### What to produce
Output the part of the records that opens with the line containing "Given: Toggle the page online status switch" and closes with the line containing "Looking at the" as a two-column CSV with the columns instruction and response. Give one row per record, put each field in quotes, replace line breaks with spaces, and leave the pictures out.

### Exercise inputs
........
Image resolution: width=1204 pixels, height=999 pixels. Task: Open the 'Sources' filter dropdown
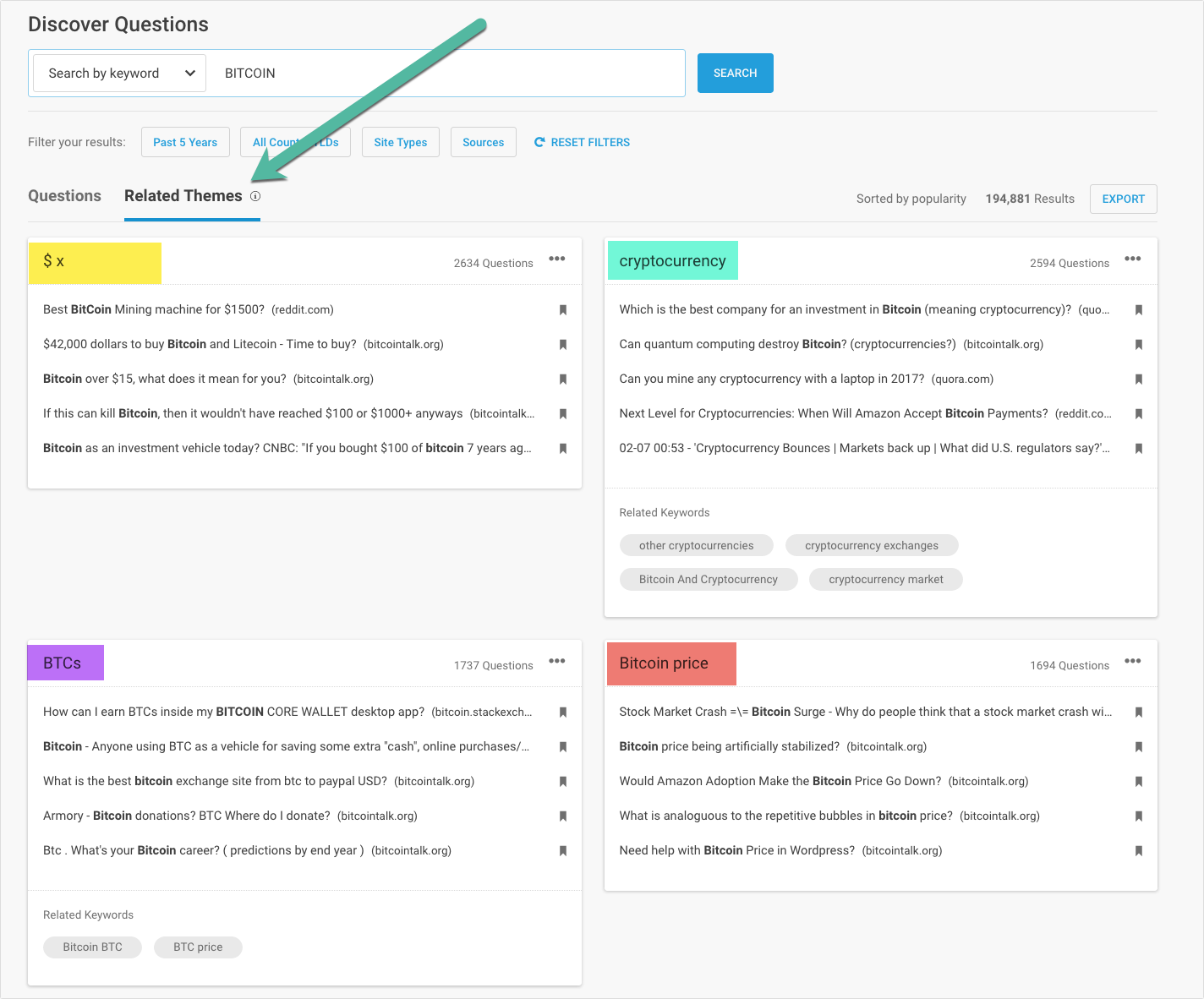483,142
........
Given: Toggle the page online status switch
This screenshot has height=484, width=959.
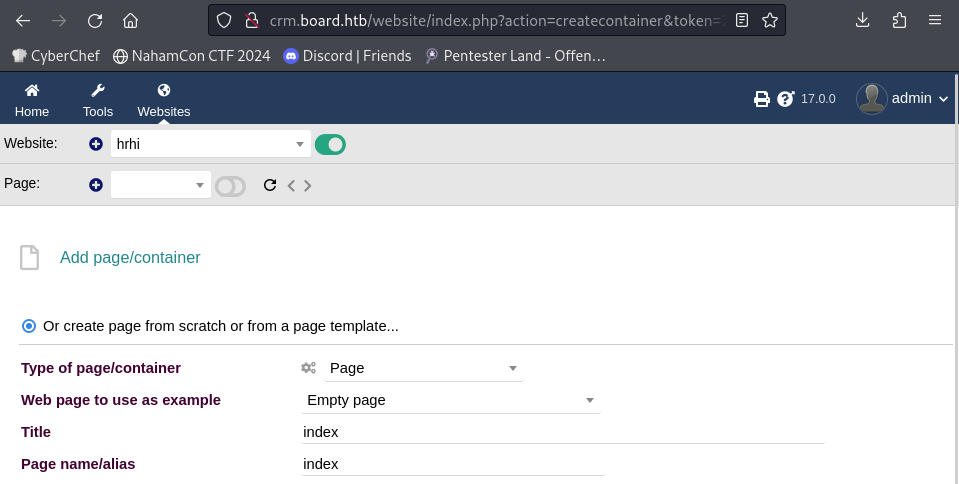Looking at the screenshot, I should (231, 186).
........
### Result of the exercise
instruction,response
"Given: Toggle the page online status switch This screenshot has height=484, width=959.","Looking at the screenshot, I should (231, 186)."